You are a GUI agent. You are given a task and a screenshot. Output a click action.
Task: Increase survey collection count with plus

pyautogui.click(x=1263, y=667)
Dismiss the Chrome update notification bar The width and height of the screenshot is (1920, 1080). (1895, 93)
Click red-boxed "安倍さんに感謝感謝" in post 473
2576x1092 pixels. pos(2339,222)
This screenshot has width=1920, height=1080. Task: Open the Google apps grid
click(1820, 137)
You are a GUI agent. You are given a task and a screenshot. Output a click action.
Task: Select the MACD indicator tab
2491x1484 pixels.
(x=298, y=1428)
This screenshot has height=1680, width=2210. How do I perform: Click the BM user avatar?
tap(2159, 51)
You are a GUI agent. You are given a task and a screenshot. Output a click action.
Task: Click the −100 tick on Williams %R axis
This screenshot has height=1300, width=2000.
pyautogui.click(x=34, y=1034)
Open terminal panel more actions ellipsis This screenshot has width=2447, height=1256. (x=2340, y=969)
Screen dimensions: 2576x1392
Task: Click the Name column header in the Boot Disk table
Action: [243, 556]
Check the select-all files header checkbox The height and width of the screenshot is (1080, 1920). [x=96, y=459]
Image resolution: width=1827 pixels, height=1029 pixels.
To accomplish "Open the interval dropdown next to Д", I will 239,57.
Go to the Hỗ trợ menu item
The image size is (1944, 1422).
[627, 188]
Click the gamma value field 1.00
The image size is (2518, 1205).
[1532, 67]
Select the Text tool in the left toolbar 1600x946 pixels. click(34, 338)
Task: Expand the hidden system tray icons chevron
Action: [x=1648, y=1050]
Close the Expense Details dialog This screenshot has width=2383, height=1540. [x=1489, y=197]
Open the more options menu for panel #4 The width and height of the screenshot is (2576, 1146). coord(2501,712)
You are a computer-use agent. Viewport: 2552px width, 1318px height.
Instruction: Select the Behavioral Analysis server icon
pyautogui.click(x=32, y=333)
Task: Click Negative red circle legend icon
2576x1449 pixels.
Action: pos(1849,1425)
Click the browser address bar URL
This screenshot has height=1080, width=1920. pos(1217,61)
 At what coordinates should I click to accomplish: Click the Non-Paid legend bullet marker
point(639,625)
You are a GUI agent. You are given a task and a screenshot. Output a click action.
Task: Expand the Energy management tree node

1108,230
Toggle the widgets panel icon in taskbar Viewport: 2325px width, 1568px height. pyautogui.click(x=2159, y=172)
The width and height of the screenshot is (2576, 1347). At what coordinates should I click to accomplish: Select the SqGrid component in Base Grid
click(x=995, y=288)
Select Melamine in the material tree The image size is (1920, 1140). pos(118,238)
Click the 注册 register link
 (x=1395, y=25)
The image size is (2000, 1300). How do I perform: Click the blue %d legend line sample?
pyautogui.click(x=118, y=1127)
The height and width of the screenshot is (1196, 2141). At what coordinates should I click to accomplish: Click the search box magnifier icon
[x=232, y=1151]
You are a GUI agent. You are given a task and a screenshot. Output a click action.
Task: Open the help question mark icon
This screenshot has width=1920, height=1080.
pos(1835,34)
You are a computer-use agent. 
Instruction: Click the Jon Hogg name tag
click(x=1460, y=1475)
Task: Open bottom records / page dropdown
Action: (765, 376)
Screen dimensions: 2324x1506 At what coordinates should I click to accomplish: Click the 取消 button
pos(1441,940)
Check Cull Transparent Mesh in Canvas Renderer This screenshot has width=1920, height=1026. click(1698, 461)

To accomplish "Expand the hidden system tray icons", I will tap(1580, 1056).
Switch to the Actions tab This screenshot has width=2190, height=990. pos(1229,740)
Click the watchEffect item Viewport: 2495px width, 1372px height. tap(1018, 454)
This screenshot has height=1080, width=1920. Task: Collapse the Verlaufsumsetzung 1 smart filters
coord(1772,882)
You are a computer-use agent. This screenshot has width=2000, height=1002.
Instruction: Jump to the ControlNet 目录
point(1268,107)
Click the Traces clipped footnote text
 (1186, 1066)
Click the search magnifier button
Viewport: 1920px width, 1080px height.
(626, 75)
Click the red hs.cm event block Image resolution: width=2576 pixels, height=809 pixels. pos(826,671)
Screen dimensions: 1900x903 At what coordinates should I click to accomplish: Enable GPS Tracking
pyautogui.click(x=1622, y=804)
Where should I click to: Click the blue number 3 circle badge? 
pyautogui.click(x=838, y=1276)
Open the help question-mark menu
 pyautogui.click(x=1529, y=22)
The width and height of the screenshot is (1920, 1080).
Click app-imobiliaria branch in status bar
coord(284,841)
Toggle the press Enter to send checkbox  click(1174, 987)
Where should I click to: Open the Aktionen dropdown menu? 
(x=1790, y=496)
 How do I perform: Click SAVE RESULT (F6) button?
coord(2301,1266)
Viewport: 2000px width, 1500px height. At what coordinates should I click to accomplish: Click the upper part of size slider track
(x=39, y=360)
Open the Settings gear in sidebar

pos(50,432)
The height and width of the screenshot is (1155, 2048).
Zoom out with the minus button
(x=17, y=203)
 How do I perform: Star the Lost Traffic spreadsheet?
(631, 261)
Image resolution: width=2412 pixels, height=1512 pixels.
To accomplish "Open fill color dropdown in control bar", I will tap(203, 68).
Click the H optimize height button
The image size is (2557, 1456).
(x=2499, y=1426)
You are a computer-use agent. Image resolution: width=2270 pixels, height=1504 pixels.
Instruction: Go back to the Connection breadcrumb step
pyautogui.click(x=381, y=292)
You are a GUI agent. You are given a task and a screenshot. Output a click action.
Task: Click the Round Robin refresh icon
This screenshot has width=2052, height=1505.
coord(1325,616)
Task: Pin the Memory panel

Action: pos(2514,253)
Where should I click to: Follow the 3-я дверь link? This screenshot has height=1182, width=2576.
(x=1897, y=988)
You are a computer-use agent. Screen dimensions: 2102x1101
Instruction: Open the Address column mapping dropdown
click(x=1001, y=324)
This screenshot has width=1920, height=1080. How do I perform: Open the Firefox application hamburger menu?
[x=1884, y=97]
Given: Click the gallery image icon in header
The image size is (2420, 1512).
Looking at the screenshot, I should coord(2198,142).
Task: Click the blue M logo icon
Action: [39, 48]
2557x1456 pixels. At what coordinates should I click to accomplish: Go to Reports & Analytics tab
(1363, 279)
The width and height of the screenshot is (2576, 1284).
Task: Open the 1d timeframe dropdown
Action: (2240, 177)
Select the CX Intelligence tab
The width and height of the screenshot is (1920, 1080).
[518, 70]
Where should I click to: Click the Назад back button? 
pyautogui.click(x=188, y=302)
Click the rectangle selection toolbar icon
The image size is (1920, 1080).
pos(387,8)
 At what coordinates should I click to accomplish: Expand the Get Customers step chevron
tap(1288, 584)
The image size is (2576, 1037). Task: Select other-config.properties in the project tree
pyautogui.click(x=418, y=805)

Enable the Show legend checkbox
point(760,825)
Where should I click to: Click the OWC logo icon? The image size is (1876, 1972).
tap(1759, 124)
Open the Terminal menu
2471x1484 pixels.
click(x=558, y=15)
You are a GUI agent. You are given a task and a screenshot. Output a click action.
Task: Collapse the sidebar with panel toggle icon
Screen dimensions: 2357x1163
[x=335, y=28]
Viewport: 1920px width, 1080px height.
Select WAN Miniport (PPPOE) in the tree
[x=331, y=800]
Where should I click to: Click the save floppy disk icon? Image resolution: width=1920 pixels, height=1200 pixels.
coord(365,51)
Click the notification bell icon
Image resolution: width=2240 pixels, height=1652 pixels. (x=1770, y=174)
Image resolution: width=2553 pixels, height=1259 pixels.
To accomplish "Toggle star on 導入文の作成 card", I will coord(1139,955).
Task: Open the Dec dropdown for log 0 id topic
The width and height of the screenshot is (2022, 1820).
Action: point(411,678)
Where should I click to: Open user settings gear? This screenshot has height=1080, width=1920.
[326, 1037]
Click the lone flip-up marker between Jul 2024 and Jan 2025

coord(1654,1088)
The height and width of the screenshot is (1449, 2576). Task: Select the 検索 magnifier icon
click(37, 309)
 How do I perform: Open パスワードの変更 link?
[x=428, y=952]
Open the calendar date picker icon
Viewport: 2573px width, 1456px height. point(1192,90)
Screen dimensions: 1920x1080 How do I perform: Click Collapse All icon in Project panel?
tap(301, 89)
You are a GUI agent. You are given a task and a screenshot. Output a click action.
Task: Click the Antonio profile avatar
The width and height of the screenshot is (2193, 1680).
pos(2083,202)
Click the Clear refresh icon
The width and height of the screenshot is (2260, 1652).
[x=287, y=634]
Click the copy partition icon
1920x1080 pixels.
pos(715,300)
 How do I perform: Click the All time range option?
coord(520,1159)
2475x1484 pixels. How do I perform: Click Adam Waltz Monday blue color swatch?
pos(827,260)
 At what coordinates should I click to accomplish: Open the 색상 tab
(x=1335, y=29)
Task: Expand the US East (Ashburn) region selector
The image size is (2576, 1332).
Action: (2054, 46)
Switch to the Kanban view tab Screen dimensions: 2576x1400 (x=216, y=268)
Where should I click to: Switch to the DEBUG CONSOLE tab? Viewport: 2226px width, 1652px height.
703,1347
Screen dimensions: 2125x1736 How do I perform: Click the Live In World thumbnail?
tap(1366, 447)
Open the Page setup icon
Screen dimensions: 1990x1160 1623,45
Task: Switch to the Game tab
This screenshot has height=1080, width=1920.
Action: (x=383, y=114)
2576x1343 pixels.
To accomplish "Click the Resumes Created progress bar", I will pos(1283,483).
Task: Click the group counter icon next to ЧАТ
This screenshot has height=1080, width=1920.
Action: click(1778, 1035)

= = = = = = =

### Your objective:
I need every line of the data that has the word "computer"; please list them.

### Worked solution:
You are a computer-use agent. Viewport: 2552px width, 1318px height.
You are a computer-use agent. 
You are a computer-use agent. This screenshot has width=2000, height=1002.
You are a computer-use agent. Image resolution: width=2270 pixels, height=1504 pixels.
You are a computer-use agent. Screen dimensions: 2102x1101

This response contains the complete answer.